Puglia’s single most famous red grape variety is known here by its local name Primitivo, but is known to most of the rest of the world by its American alias, Zinfandel…So if Primitivo/Zinfandel is Puglia’s most celebrated vine variety, Salice Salentino in southeastern Puglia is surely the region’s most famous appellation. Made primarily from the severely underrated Negroamaro (neg-ro-ah-MAH-ro) variety, and another local variety called Malvasia Nera (that include sub-varieties with suffixes like -di Lecce, and -di Brindisi ), this is a region that makes very little crappy wine, and from the best producers (like this one), the quality and depth can be flabbergasting, especially when considering price.

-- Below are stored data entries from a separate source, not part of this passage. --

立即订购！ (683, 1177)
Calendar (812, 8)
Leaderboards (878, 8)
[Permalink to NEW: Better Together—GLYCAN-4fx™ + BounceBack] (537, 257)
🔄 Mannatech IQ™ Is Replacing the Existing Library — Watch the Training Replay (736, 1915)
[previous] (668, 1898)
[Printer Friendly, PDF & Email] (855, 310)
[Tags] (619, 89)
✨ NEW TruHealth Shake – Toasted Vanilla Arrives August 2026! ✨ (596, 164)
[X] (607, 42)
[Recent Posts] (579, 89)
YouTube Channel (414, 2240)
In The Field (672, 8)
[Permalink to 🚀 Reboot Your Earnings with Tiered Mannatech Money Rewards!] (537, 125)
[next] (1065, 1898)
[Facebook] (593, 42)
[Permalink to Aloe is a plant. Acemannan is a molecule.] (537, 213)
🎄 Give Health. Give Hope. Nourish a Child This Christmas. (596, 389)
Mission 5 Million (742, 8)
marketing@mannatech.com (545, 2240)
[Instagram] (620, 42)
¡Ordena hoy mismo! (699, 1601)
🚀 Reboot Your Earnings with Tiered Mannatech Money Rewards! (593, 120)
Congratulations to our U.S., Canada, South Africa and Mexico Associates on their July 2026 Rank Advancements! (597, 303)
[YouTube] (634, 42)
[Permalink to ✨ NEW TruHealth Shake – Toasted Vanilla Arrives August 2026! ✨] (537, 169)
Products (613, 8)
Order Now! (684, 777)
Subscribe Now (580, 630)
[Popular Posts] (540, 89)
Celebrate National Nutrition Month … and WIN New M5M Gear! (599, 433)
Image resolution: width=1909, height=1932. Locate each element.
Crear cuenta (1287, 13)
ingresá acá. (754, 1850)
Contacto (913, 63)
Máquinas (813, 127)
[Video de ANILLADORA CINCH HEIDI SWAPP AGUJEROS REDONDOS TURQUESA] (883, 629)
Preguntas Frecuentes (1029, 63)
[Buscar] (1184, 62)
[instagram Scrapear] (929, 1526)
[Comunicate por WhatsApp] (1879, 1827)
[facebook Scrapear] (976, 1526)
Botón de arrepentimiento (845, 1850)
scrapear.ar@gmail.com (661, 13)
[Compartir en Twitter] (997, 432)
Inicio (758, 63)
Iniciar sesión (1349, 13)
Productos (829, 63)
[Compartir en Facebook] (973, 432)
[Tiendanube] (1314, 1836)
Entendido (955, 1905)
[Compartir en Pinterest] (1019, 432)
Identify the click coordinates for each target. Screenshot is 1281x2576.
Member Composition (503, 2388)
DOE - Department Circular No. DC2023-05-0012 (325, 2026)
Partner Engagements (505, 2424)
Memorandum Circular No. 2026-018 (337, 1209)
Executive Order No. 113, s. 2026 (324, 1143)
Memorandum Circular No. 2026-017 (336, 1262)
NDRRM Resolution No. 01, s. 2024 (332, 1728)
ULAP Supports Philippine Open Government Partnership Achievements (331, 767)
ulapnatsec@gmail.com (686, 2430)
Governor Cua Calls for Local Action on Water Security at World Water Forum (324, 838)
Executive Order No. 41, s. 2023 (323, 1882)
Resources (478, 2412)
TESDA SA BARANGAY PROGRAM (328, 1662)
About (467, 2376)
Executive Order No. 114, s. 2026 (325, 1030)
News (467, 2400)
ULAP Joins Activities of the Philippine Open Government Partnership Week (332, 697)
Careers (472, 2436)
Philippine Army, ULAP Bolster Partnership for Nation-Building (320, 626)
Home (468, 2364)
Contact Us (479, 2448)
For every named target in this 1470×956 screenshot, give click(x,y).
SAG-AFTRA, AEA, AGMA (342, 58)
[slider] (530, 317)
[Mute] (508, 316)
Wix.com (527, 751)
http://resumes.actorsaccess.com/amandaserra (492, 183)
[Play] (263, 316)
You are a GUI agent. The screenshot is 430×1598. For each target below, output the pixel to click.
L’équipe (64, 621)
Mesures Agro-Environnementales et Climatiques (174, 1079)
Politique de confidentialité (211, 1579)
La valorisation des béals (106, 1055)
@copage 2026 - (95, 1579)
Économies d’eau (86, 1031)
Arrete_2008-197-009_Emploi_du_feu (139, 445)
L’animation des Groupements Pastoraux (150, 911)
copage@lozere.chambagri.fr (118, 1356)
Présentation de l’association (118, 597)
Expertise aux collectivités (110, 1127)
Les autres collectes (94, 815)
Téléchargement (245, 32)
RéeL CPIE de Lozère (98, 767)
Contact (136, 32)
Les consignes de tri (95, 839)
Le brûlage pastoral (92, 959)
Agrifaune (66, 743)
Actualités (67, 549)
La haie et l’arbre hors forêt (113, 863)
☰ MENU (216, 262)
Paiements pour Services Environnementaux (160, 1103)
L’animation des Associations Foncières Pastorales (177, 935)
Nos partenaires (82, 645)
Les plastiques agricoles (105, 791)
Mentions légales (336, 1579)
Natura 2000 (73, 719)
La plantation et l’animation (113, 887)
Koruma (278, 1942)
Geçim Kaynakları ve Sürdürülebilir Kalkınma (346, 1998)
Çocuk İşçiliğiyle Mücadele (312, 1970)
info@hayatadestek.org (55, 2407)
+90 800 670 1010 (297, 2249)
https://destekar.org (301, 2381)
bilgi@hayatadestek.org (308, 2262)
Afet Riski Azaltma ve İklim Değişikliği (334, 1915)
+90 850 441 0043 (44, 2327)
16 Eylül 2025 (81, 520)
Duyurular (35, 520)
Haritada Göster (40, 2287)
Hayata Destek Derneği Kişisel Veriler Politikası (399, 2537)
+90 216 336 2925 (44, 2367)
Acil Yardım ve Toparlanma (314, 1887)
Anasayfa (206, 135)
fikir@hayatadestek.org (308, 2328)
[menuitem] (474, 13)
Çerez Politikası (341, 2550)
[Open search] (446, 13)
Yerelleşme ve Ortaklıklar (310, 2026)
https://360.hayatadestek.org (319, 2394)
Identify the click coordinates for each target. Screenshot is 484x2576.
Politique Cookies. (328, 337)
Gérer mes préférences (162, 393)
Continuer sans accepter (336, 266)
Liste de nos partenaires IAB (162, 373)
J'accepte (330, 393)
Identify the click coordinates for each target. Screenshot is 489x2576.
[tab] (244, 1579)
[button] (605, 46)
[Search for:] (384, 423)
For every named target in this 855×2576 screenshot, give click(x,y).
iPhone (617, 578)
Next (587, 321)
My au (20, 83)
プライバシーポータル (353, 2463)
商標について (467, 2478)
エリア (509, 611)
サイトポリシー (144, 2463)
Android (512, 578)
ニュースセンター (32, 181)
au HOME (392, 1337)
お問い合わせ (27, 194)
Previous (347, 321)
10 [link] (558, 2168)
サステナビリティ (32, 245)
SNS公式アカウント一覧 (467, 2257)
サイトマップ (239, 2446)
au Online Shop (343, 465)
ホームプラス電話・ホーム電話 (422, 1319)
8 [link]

This particular wine comes from a producer whose entire production has been certified organic, and it is clearly made in a very gregarious, “natural”, unfiltered style as well. That said, because Puglia’s very hot, bright, and dry climate is so fundamentally inhospitable to pests, be they fungoid, insectoid or whatever, in many years most growers do not do anything that would disqualify them as organic, though their wines are not strictly so demarcated.
Tonight’s dinner consisted of pennoni pasta with a simple pureed sauce of fava beans, mint, scallions, etc. and then thin swordfish steaks marinated in lemon, olive oil, garlic, lots of oregano, S&P, floured, egg-dipped, breadcrumbed, and pan-fried, served with crispy roasted potatoes.
Azienda Agricola Natalino del Prete Salice Salentino “Torre Nova” 2009
Deep, opaque, cloudy and sultry blackish garnet color. Very complex and “pulpy” aromas of minerals, dried flowers, blackberry, barnyard, licorice, chimney, motor oil, country air, cucumber, mocha, and pine tar. The wine in the mouth is big, full-bodied, dense and chewy in texture, with a powerful, fine, deep, and polished tannic structure on which are hung rich, vivid, three-dimensional flavors of juniper, black cherry, black currant, prune juice, sap, and woody herbs. The finish is very long, intense, warm and dry, with clear flavors of blood orange juice and raisins. A wine of powerful, expressive, and profound rustic elegance.